Carver grad, graphic novel artist recalls his creative motivation

Carver graduate Orpheus Collar returned to his alma mater Wednesday to discuss his first graphic novel, an adaptation of Rick Riordan’s The Kane Chronicles, Book One: The Red Pyramid.
Carver graduate Orpheus Collar returned to his alma mater Wednesday to discuss his first graphic novel, an adaptation of Rick Riordan’s The Kane Chronicles, Book One: The Red Pyramid. (Photo courtesy Orpheus Collar)

When Orpheus Collar first began to draw at age 2, he insisted his mother make Superman drawings for him — then he would accent them with boot markings, then a cape of his own.

Soon, he only needed his mom, Nina Rutlidge, to draw Superman's oblong logo, and he would take it from there.


Before long, Rutlidge knew her son's creativity could carry him far.

"He would draw pictures in preschool from the vantage point of inside the shark's mouth — a giant mouth was the frame of the picture" Rutlidge said. "He would draw dinosaurs from underneath. He was imagining."


"He wanted to draw comic books from the moment he knew there was such a thing," she said. "It's been a really clear trajectory."

On Wednesday, a week after the Oct. 2 release of Collar's new Disney-commissioned graphic novel adaptation of Rick Riordan's The Kane Chronicles, Book One: The Red Pyramid, Collar, now 25, returned to speak with students at the George Washington Carver Center for Arts and Technology in Towson — his alma mater — about his creative process, and the exhaustive project that comes with putting together a graphic novel.

Collar, who graduated from Carver in 2005 and the Maryland Institute College of Art in 2009, worked as the layout artist on another Riordan effort, Percy Jackson and the Olympians: Lightning Thief, shortly after graduating from MICA.

But for The Red Pyramid, every aspect of the graphic novel except for the story itself had his fingerprints on it.

As part of the proposal process, Collar conjured up all of the characters' appearances from the book's descriptions, and after signing what he told the gathered students was a "low six-figure" advanced contract to adapt the book, did the same for every word of dialogue, piece of scenery, and battle scene (his personal favorite).

He told the students that just as their own art at Carver is based on real life, much of what he illustrated for The Red Pyramid was based in reality.

When he was looking for a particularly exaggerated facial expression, he made it in the mirror and drew what he saw. He drew the birds to fly as birds do, and took inspiration from real-life places and historical and mythological figures referenced in the book.

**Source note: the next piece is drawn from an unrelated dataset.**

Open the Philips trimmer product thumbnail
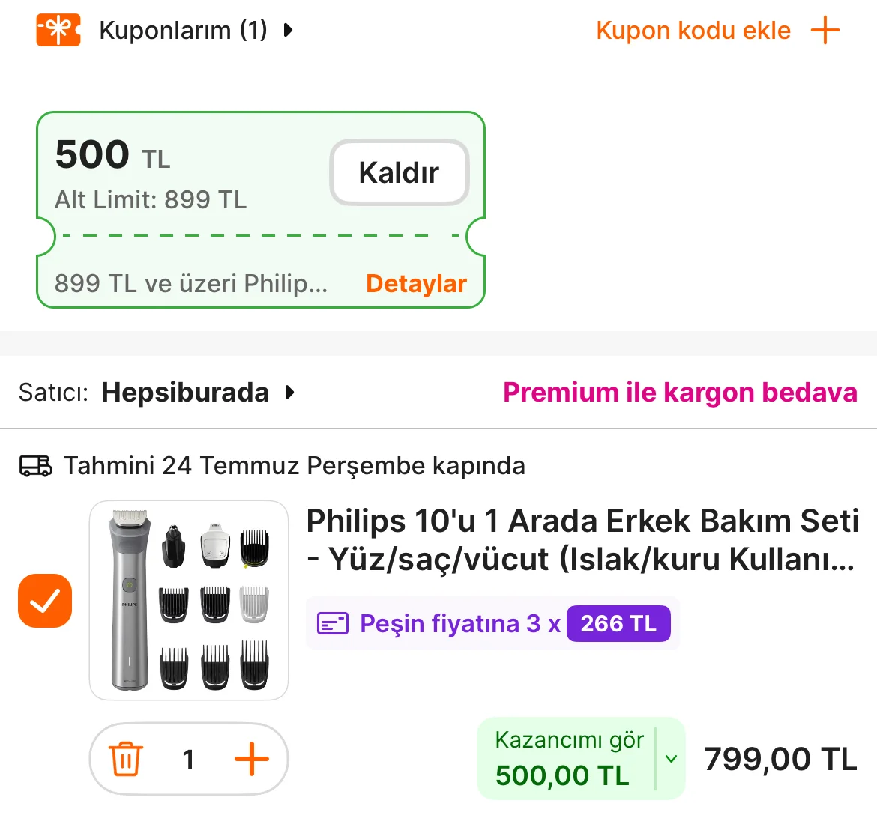877x830 pixels. pyautogui.click(x=189, y=601)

Collar also gave the project a bit of local flavor. His younger brother, Jack Goembel, illustrated a handful of lizards in the book, and at the end, when the protagonists enroll in middle school, he drew an exact representation of Towson's Dumbarton.

With a gang of assistants at his disposal, Collar said he worked 10-hour days, seven days a week for around eight months, and as the deadline approached, he ratcheted up to 12 hours a day until the project was done.

He promised himself he'd be finished by his 25thbirthday, and to ensure that happened, he bought a plane ticket for Costa Rica — and made sure he was able to catch that flight.

Since then, Collar more or less has had to reacclimate himself to life outside of his apartment, which doubled as his workplace throughout the project. On a trip home this summer, he visited Carver and told staff there he'd like to stop by while he toured in support of the book.

When he was applying to the Carver magnet program — his family moved north from Baltimore City to Idlewylde so that he could attend — he remembers asking whether any alumni had gone on to careers in the comic business.


He sought a return visit to show students both the possibilities their unique Carver education can lead to, as well as reminisce on the opportunity to attend as well.

"It was always a love-hate with the institution (of school)," he said. I love Carver, but looking back, you see how much you learned. There's a lot of cockiness and confidence with being 17, 18 (years old). Now I can sort of look back and say 'Oh, that was me. I should have listened more.' "

Though he may be left to lament what could have been in school, now that his first book is on sale, Collar has few qualms about his efforts on The Red Pyramid.

"I'm super proud of it," he said. "I'm really happy how it turned out, and I'm happy to be proud of it.

"I could look at individual panels and say 'That could be better, this could be better,' but for what I put into it, (I know) that I couldn't do any better and that it's the full extent of my ability, my endurance, my knowledge."

He's signed on to do the coloring for the second installment of The Kane Chronicles — which he hopes will be much less stressful than the first go-around — and has a meeting this weekend with his agent in which he hopes to determine the direction for his next project.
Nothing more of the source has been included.